# Written exercise
What do you get when you transcribe the entries from the line containing "Click the 'Max Elevation: 71° East' text" through the line containing "will (269, 238).", copying every line as it stands?

*** Provided data

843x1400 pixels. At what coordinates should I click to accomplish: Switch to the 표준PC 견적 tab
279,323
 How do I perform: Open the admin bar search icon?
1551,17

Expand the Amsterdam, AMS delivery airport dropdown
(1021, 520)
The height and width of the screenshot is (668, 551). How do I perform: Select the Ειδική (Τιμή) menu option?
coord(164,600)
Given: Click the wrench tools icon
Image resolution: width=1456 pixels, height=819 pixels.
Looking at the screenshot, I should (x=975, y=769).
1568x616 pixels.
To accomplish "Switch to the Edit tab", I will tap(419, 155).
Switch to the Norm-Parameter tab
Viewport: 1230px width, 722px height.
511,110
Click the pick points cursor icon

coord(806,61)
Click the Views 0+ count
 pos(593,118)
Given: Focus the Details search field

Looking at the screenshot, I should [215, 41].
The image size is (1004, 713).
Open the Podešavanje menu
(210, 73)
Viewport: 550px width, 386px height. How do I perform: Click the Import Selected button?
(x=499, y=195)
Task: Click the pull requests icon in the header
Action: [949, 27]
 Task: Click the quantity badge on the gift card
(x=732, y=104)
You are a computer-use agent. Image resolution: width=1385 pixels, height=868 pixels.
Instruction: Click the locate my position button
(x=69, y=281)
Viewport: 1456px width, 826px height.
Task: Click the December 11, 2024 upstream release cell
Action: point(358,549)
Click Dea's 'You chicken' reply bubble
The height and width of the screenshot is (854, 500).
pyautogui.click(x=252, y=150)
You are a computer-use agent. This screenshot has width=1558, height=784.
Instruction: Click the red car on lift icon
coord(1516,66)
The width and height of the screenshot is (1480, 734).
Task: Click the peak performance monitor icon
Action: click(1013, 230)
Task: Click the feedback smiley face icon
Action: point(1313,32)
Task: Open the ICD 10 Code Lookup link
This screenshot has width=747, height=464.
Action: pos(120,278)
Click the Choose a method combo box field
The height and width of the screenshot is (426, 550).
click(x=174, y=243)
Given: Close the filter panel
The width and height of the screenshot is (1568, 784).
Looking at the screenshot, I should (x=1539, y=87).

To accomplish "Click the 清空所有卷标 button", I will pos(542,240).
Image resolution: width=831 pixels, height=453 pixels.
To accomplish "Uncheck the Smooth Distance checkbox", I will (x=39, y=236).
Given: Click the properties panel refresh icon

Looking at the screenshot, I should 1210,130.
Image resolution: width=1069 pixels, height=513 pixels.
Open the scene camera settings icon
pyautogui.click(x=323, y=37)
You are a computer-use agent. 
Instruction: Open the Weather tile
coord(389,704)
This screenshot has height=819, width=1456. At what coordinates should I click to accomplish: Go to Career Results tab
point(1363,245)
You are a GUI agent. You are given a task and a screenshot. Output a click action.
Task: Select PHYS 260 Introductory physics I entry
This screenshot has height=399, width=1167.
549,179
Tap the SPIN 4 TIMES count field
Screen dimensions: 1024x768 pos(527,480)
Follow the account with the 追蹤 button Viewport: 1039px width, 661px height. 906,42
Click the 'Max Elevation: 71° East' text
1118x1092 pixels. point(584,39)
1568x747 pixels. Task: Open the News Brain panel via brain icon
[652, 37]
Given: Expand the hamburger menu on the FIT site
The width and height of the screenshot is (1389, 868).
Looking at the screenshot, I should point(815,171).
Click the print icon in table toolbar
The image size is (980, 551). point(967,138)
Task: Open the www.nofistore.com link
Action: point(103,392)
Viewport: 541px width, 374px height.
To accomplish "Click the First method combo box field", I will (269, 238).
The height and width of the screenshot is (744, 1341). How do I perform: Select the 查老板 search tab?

******

# Expected output
Click the 'Max Elevation: 71° East' text
1118x1092 pixels. point(584,39)
1568x747 pixels. Task: Open the News Brain panel via brain icon
[652, 37]
Given: Expand the hamburger menu on the FIT site
The width and height of the screenshot is (1389, 868).
Looking at the screenshot, I should point(815,171).
Click the print icon in table toolbar
The image size is (980, 551). point(967,138)
Task: Open the www.nofistore.com link
Action: point(103,392)
Viewport: 541px width, 374px height.
To accomplish "Click the First method combo box field", I will (269, 238).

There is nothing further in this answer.